We use another method to gather template variables when the feature being tested relies on referencing realistic account activity. For example, when we have an LLM triage findings, we make it reference past triage decisions and comments that humans on the same account have made. It’s unrealistic for us to be able to create a diverse set of ~100 accounts each with their own activity history going years back by hand, and we don’t trust ourselves to be able to generate diverse enough data synthetically, either. Instead, we capture a random sample of immutable template variable dictionaries in production, and keep those in an S3 bucket for up to 6 months. We then look at the prompts those would generate, and save human-written gold standard responses alongside. When Eevee tests these sorts of features, it directly pulls test cases from S3 as test vars, and generates model-graded assertions comparing the LLM output to what we wrote ourselves. Specifically, we use a factuality assertion to ask GPT-4o to compare the AI and human answers to each other, and give a thumbs up or thumbs down on whether they agree with each other. We also add some additional assertions to each test case to score the answer on some criteria for style, to ensure that not only is the answer correct, but it’s also presented appropriately for the context it will appear.

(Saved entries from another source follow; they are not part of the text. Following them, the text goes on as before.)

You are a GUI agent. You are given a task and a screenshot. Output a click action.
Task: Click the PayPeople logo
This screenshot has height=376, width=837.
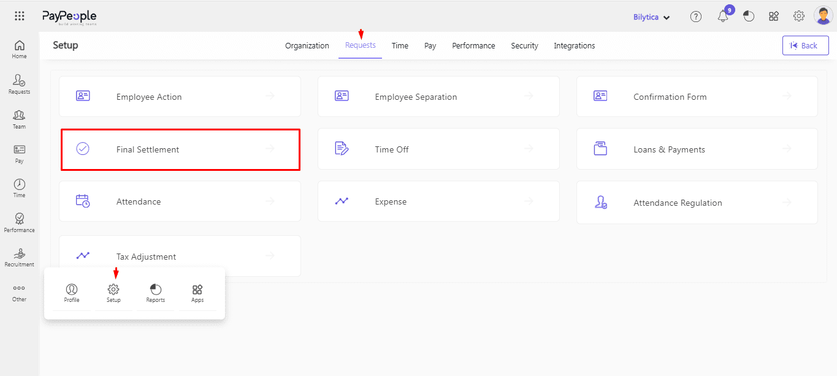(x=69, y=17)
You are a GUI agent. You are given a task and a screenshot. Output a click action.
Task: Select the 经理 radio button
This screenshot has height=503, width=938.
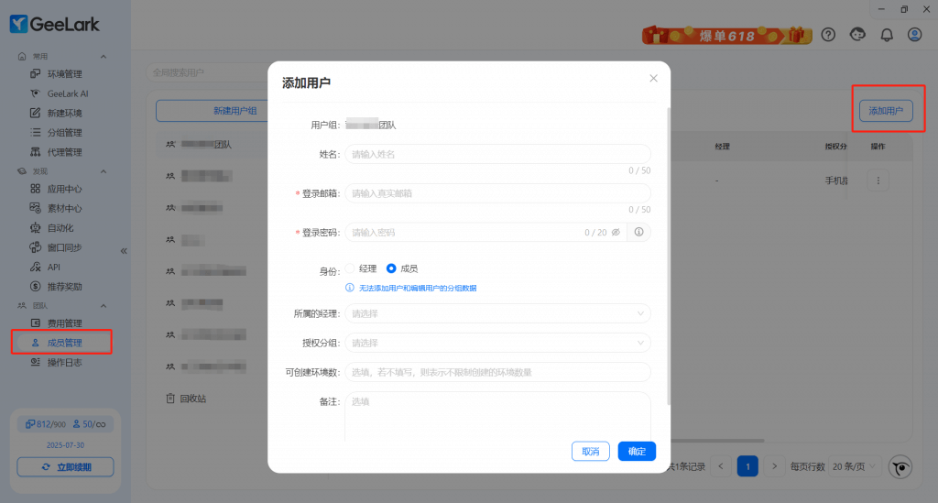350,268
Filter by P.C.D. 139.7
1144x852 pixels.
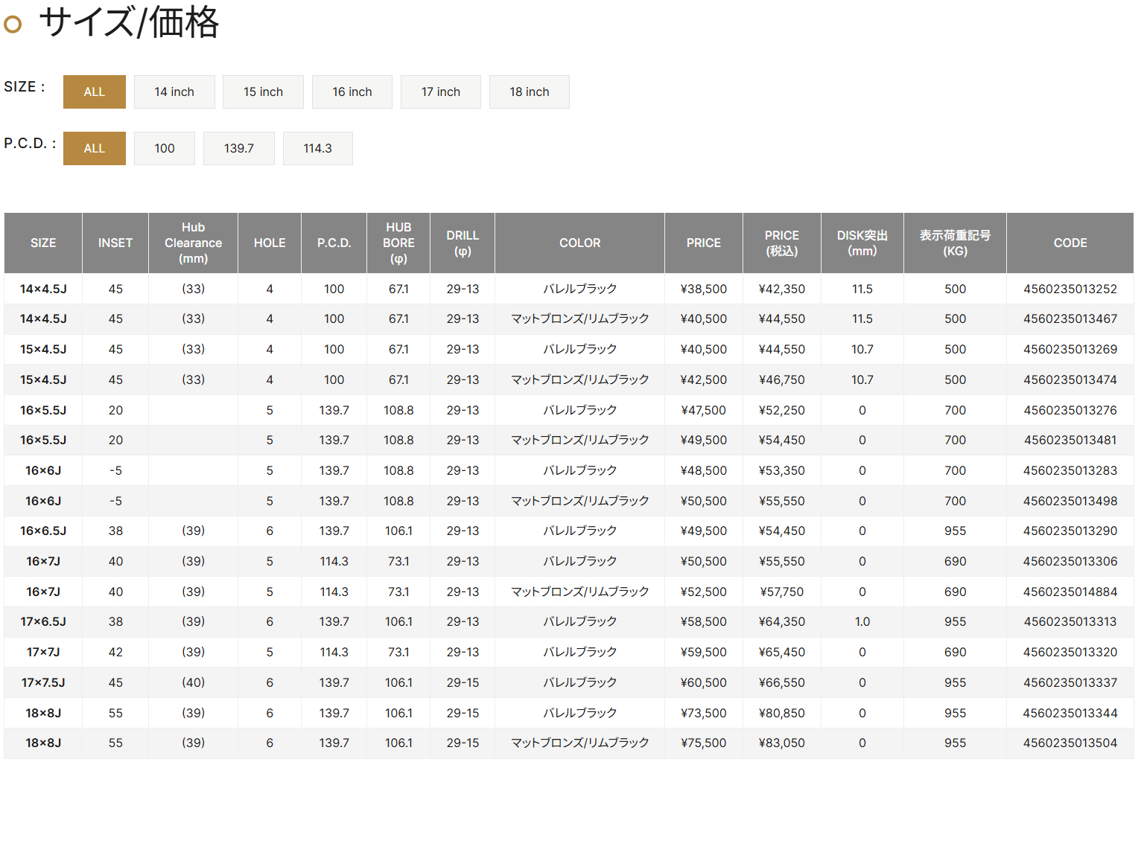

We've been using this system for at least half a year to make decisions about which models to use for specific features, letting us upgrade with confidence the day a new one is released. We've also been able to rapidly test variations of fine-tuned models, changes to prompt text, and including or excluding different pieces of context.
What’s next
That should cover your needs for… the next 2-3 months at the rate AI product development is evolving. Watch this space for more tips on how to evaluate even more complex features, such as if you use the consensus of different models, or if you look at the logprobs as opposed to just the text output of the LLM.
Footnotes
[1]: In some cases, we have even more complex testing requirements, such as scanning generated code with Semgrep to ensure our code scanner does not flag any vulnerabilities in the new code. Such assertions are highly specialized, so this article skips going into detail on these.
[2]: Just to be technically correct, as of publishing we’re using an equivalent but more complex way to mark the order and role of the messages. It involves dynamically importing application code and running its rendering methods with blank variables. But surely you don’t care about the specifics of our technical debt?
[3]: To enforce immutability, these are actually implemented as Pydantic models.